Entries for locating described items:
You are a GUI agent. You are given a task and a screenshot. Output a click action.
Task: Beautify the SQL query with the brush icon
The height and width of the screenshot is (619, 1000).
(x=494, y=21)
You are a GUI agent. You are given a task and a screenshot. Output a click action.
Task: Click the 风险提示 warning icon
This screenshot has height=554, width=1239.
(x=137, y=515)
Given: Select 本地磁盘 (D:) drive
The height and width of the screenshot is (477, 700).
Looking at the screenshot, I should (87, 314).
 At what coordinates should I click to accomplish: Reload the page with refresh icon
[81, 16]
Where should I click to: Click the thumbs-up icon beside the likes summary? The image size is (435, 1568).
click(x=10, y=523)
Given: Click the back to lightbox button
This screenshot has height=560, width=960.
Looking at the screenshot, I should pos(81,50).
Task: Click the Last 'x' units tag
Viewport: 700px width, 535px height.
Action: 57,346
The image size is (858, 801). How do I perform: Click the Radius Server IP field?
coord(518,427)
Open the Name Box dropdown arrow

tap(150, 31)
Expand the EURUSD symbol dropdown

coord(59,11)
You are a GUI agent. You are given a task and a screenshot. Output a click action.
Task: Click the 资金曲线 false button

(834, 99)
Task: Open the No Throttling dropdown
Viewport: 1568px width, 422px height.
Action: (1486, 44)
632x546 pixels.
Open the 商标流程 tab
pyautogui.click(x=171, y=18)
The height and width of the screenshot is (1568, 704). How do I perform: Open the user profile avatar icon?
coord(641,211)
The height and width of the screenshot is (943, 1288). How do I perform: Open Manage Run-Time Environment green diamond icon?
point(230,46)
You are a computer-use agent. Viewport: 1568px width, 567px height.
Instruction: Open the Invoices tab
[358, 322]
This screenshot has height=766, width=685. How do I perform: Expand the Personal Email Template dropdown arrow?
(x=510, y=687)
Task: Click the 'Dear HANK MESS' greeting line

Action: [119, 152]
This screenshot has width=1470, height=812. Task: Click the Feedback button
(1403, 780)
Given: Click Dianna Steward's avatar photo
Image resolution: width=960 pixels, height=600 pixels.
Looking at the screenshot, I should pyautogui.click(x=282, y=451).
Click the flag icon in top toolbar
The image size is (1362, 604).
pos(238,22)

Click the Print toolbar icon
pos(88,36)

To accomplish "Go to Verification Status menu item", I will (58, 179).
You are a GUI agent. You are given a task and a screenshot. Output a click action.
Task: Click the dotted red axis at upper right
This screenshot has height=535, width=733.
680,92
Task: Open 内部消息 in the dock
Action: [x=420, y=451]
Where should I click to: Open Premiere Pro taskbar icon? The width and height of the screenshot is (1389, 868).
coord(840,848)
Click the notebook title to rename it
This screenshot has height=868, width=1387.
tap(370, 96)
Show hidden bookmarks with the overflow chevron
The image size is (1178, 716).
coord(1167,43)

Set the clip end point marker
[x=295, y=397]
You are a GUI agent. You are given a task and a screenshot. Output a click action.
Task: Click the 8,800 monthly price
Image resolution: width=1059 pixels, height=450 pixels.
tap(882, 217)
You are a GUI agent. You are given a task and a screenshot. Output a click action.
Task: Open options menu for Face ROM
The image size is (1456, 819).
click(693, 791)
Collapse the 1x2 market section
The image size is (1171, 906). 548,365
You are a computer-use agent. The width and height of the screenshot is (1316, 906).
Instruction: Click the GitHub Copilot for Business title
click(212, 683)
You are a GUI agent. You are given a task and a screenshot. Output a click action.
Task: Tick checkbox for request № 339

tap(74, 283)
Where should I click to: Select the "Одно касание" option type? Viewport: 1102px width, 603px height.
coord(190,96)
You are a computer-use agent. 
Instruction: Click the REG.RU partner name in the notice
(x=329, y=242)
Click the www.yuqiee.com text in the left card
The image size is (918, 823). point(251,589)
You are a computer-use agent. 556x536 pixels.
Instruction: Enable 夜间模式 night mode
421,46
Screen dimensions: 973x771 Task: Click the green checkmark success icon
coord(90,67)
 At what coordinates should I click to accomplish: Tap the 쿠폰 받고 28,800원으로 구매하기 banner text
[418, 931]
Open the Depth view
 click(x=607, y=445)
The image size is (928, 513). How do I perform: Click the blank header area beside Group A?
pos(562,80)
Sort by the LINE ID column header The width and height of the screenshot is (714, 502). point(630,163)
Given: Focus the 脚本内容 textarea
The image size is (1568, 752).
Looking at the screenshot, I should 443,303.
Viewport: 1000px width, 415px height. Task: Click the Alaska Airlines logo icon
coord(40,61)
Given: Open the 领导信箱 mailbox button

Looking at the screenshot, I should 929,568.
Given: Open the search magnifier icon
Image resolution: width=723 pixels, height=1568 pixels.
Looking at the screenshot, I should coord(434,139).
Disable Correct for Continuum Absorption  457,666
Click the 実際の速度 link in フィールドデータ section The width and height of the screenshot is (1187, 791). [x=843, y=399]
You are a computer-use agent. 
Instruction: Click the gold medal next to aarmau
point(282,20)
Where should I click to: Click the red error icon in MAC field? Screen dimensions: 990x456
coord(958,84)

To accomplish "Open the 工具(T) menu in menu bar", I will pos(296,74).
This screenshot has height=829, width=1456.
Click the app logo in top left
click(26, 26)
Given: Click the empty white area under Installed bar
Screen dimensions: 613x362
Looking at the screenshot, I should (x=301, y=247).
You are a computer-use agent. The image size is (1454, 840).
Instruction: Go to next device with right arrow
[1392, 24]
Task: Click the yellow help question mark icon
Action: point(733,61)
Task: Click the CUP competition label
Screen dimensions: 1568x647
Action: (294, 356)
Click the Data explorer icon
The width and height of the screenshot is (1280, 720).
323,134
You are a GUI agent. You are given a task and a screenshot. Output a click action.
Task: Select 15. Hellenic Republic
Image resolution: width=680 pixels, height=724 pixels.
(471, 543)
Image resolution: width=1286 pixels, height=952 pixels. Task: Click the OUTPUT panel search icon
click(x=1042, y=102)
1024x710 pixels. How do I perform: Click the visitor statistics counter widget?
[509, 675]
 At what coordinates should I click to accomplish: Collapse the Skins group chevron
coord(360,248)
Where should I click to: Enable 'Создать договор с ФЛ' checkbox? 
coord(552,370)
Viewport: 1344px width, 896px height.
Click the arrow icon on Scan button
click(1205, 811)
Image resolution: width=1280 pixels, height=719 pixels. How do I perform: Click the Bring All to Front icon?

EXERCISE:
Repeat every one of the entries above verbatim, from the first through the last.

SOLVED EXERCISE:
You are a GUI agent. You are given a task and a screenshot. Output a click action.
Task: Beautify the SQL query with the brush icon
The height and width of the screenshot is (619, 1000).
(x=494, y=21)
You are a GUI agent. You are given a task and a screenshot. Output a click action.
Task: Click the 风险提示 warning icon
This screenshot has height=554, width=1239.
(x=137, y=515)
Given: Select 本地磁盘 (D:) drive
The height and width of the screenshot is (477, 700).
Looking at the screenshot, I should (87, 314).
 At what coordinates should I click to accomplish: Reload the page with refresh icon
[81, 16]
Where should I click to: Click the thumbs-up icon beside the likes summary? The image size is (435, 1568).
click(x=10, y=523)
Given: Click the back to lightbox button
This screenshot has height=560, width=960.
Looking at the screenshot, I should pos(81,50).
Task: Click the Last 'x' units tag
Viewport: 700px width, 535px height.
Action: 57,346
The image size is (858, 801). How do I perform: Click the Radius Server IP field?
coord(518,427)
Open the Name Box dropdown arrow

tap(150, 31)
Expand the EURUSD symbol dropdown

coord(59,11)
You are a GUI agent. You are given a task and a screenshot. Output a click action.
Task: Click the 资金曲线 false button

(834, 99)
Task: Open the No Throttling dropdown
Viewport: 1568px width, 422px height.
Action: (1486, 44)
632x546 pixels.
Open the 商标流程 tab
pyautogui.click(x=171, y=18)
The height and width of the screenshot is (1568, 704). How do I perform: Open the user profile avatar icon?
coord(641,211)
The height and width of the screenshot is (943, 1288). How do I perform: Open Manage Run-Time Environment green diamond icon?
point(230,46)
You are a computer-use agent. Viewport: 1568px width, 567px height.
Instruction: Open the Invoices tab
[358, 322]
This screenshot has height=766, width=685. How do I perform: Expand the Personal Email Template dropdown arrow?
(x=510, y=687)
Task: Click the 'Dear HANK MESS' greeting line

Action: [119, 152]
This screenshot has width=1470, height=812. Task: Click the Feedback button
(1403, 780)
Given: Click Dianna Steward's avatar photo
Image resolution: width=960 pixels, height=600 pixels.
Looking at the screenshot, I should pyautogui.click(x=282, y=451).
Click the flag icon in top toolbar
The image size is (1362, 604).
pos(238,22)

Click the Print toolbar icon
pos(88,36)

To accomplish "Go to Verification Status menu item", I will (58, 179).
You are a GUI agent. You are given a task and a screenshot. Output a click action.
Task: Click the dotted red axis at upper right
This screenshot has height=535, width=733.
680,92
Task: Open 内部消息 in the dock
Action: [x=420, y=451]
Where should I click to: Open Premiere Pro taskbar icon? The width and height of the screenshot is (1389, 868).
coord(840,848)
Click the notebook title to rename it
This screenshot has height=868, width=1387.
tap(370, 96)
Show hidden bookmarks with the overflow chevron
The image size is (1178, 716).
coord(1167,43)

Set the clip end point marker
[x=295, y=397]
You are a GUI agent. You are given a task and a screenshot. Output a click action.
Task: Click the 8,800 monthly price
Image resolution: width=1059 pixels, height=450 pixels.
tap(882, 217)
You are a GUI agent. You are given a task and a screenshot. Output a click action.
Task: Open options menu for Face ROM
The image size is (1456, 819).
click(693, 791)
Collapse the 1x2 market section
The image size is (1171, 906). 548,365
You are a computer-use agent. The width and height of the screenshot is (1316, 906).
Instruction: Click the GitHub Copilot for Business title
click(212, 683)
You are a GUI agent. You are given a task and a screenshot. Output a click action.
Task: Tick checkbox for request № 339

tap(74, 283)
Where should I click to: Select the "Одно касание" option type? Viewport: 1102px width, 603px height.
coord(190,96)
You are a computer-use agent. 
Instruction: Click the REG.RU partner name in the notice
(x=329, y=242)
Click the www.yuqiee.com text in the left card
The image size is (918, 823). point(251,589)
You are a computer-use agent. 556x536 pixels.
Instruction: Enable 夜间模式 night mode
421,46
Screen dimensions: 973x771 Task: Click the green checkmark success icon
coord(90,67)
 At what coordinates should I click to accomplish: Tap the 쿠폰 받고 28,800원으로 구매하기 banner text
[418, 931]
Open the Depth view
 click(x=607, y=445)
The image size is (928, 513). How do I perform: Click the blank header area beside Group A?
pos(562,80)
Sort by the LINE ID column header The width and height of the screenshot is (714, 502). point(630,163)
Given: Focus the 脚本内容 textarea
The image size is (1568, 752).
Looking at the screenshot, I should 443,303.
Viewport: 1000px width, 415px height. Task: Click the Alaska Airlines logo icon
coord(40,61)
Given: Open the 领导信箱 mailbox button

Looking at the screenshot, I should 929,568.
Given: Open the search magnifier icon
Image resolution: width=723 pixels, height=1568 pixels.
Looking at the screenshot, I should coord(434,139).
Disable Correct for Continuum Absorption  457,666
Click the 実際の速度 link in フィールドデータ section The width and height of the screenshot is (1187, 791). [x=843, y=399]
You are a computer-use agent. 
Instruction: Click the gold medal next to aarmau
point(282,20)
Where should I click to: Click the red error icon in MAC field? Screen dimensions: 990x456
coord(958,84)

To accomplish "Open the 工具(T) menu in menu bar", I will pos(296,74).
This screenshot has height=829, width=1456.
Click the app logo in top left
click(26, 26)
Given: Click the empty white area under Installed bar
Screen dimensions: 613x362
Looking at the screenshot, I should (x=301, y=247).
You are a computer-use agent. The image size is (1454, 840).
Instruction: Go to next device with right arrow
[1392, 24]
Task: Click the yellow help question mark icon
Action: point(733,61)
Task: Click the CUP competition label
Screen dimensions: 1568x647
Action: (294, 356)
Click the Data explorer icon
The width and height of the screenshot is (1280, 720).
323,134
You are a GUI agent. You are given a task and a screenshot. Output a click action.
Task: Select 15. Hellenic Republic
Image resolution: width=680 pixels, height=724 pixels.
(471, 543)
Image resolution: width=1286 pixels, height=952 pixels. Task: Click the OUTPUT panel search icon
click(x=1042, y=102)
1024x710 pixels. How do I perform: Click the visitor statistics counter widget?
[509, 675]
 At what coordinates should I click to accomplish: Collapse the Skins group chevron
coord(360,248)
Where should I click to: Enable 'Создать договор с ФЛ' checkbox? 
coord(552,370)
Viewport: 1344px width, 896px height.
Click the arrow icon on Scan button
click(1205, 811)
Image resolution: width=1280 pixels, height=719 pixels. How do I perform: Click the Bring All to Front icon?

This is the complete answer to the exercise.